So, it is not the Armageddon that we think of, or the nuclear exchange in the Cold War. This is one single nuclear weapon which will have death and devastation but only for perhaps a mile around the weapon, and then we fear this plume, and there, if we do it right and move the people who are in it and keep the other people sheltered, the number of fatalities goes way, way, way down. It's a very humanitarian undertaking, but it's fraught with the technology problems of how do you predict which way it's going to go, and more importantly, the psychological problems: how do you convince people to stay put with a nuclear explosion going off, or maybe equally difficult, how do you make people move, particularly since you may not have the communications system that you would like to have?

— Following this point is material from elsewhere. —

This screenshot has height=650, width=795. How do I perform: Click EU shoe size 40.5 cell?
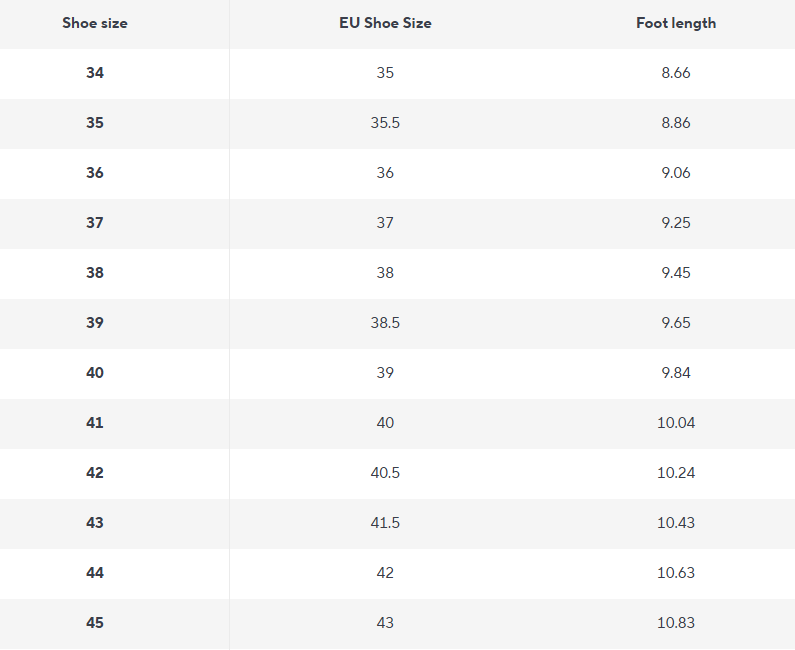pos(385,473)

There are legal aspects here. There are political science aspects: who's in charge? There are organizational questions. The interdisciplinary nature of Berkeley and its surrounding national laboratories [makes it] ideal for us to look at [the problem]. Furthermore, [it's] better to have a university look at this terrible problem than for the government to do it, because the government then will be telling the people they honestly fear it's going to happen. There is, as we call it, plausible denial when a university and its academic thinkers take it on, but we're undertaking this project for the very reasons that you and I have been discussing.


What I'm interested in is who, if anybody, is really thinking through the chain of events in world politics likely to unfold in the days and weeks and months and years that will follow, if Graham Allison's fears flash blindingly true. (And I mean thinking them through seriously and responsibly, not that Three Conjectures nonsense.)